EXERCISE AIM: Reproduce each of the following records verbatim, omitting the pictures.

RECORDS TO PROCESS:
▽
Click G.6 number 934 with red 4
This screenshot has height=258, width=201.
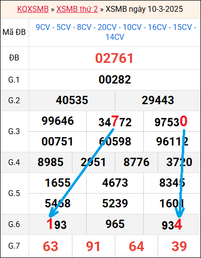[x=172, y=225]
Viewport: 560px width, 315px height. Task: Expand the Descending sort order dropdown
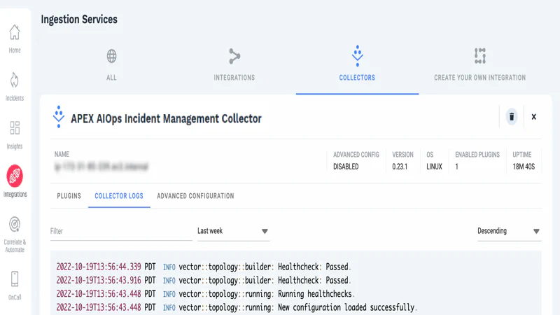[x=508, y=231]
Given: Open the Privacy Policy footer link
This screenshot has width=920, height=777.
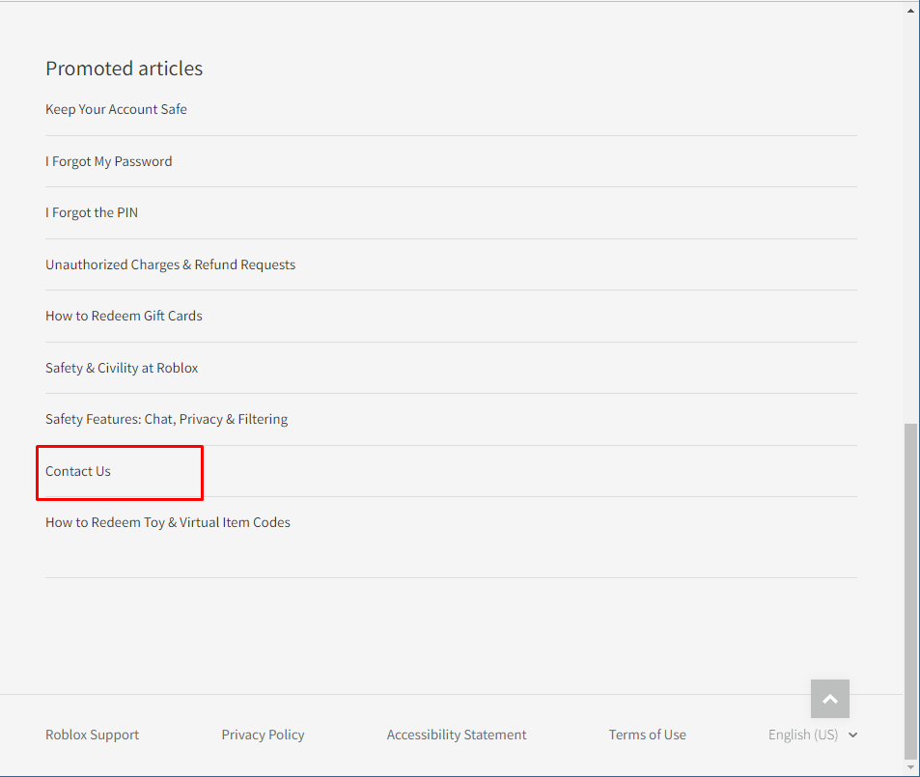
△
TASK RESPONSE:
Click G.6 number 934 with red 4
This screenshot has height=258, width=201.
[x=172, y=225]
Viewport: 560px width, 315px height. Task: Expand the Descending sort order dropdown
[x=508, y=231]
Given: Open the Privacy Policy footer link
This screenshot has width=920, height=777.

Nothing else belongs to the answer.